*Task statement:* Please repeat each line from the one holding "Task: Click chevron" through the final line of the data, exactly as it stands, with no pictures.

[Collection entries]
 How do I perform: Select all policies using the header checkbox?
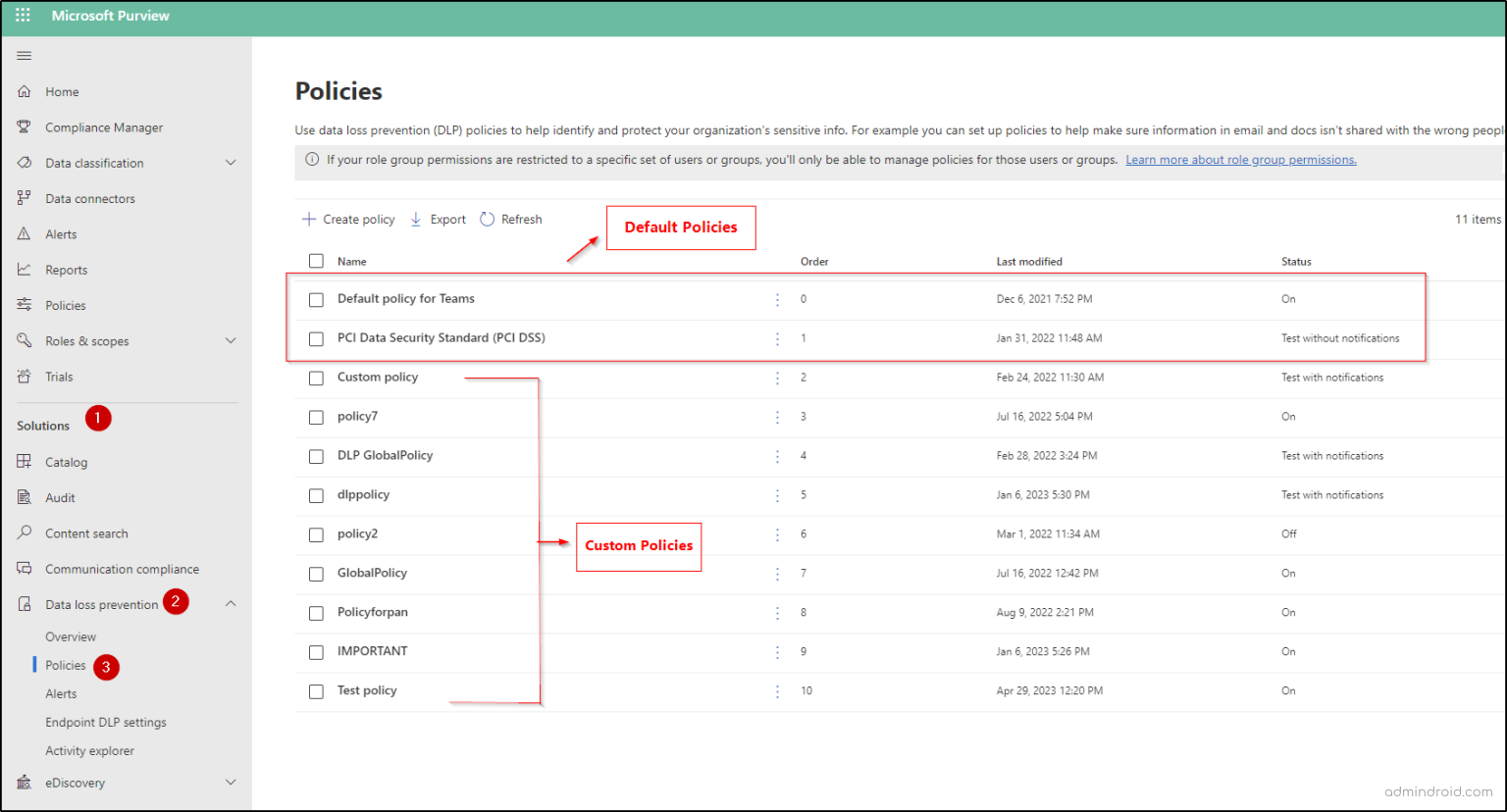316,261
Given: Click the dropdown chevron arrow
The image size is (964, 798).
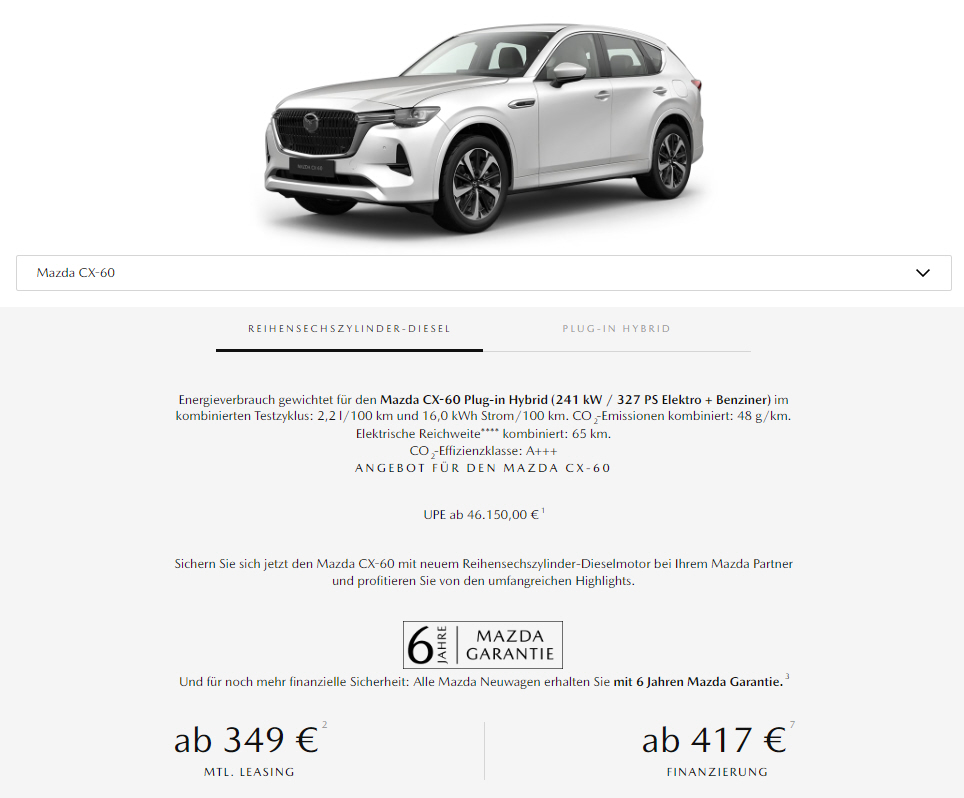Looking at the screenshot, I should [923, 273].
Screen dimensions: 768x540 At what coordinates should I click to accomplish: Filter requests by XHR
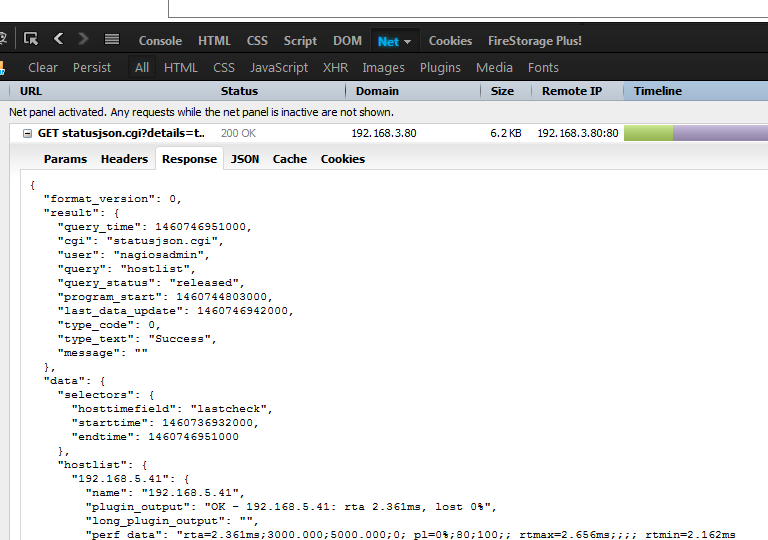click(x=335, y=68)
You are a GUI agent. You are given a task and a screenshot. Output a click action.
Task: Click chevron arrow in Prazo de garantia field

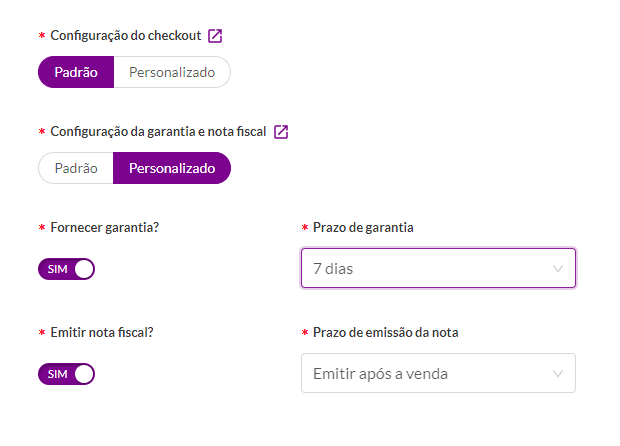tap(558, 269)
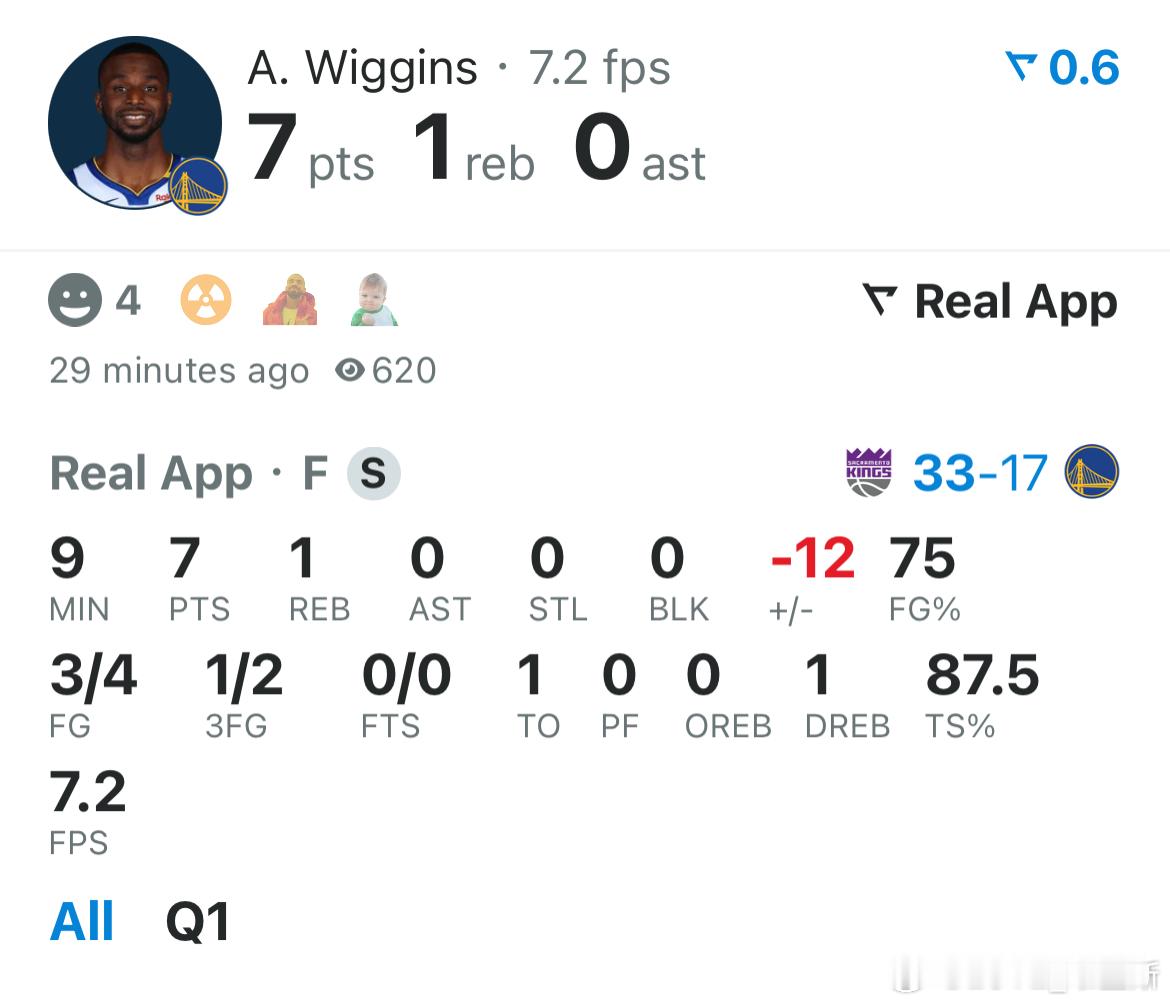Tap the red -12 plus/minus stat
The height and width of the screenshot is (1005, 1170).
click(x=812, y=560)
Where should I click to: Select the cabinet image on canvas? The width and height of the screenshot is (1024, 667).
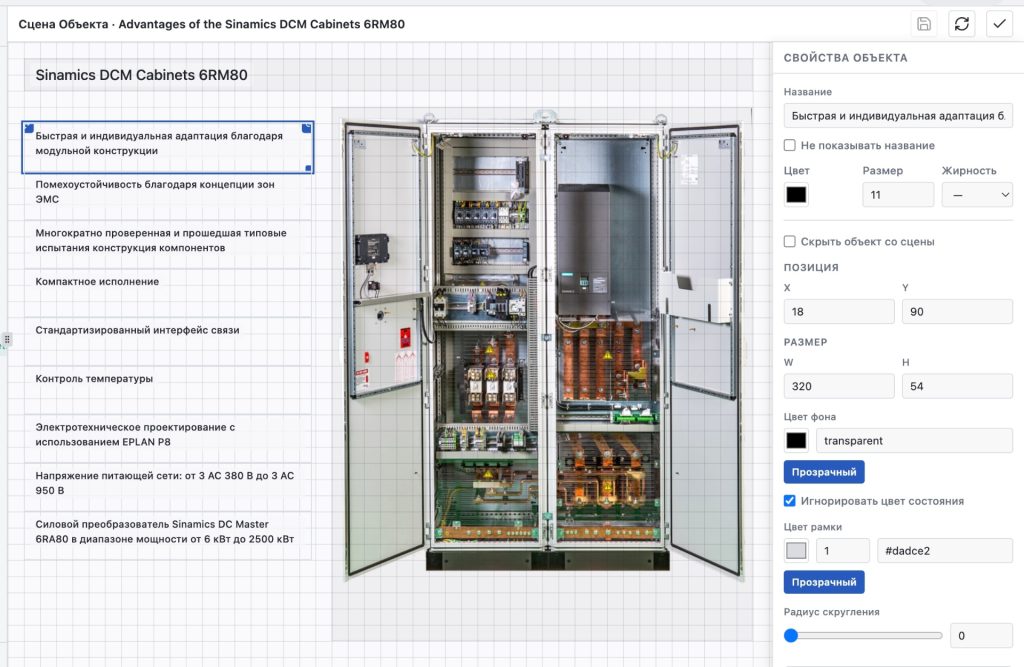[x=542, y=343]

*Written solution:*
Task: Click chevron arrow in Prazo de garantia field

tap(558, 269)
Tap the red -12 plus/minus stat
The height and width of the screenshot is (1005, 1170).
click(x=812, y=560)
Where should I click to: Select the cabinet image on canvas? The width and height of the screenshot is (1024, 667).
[x=542, y=343]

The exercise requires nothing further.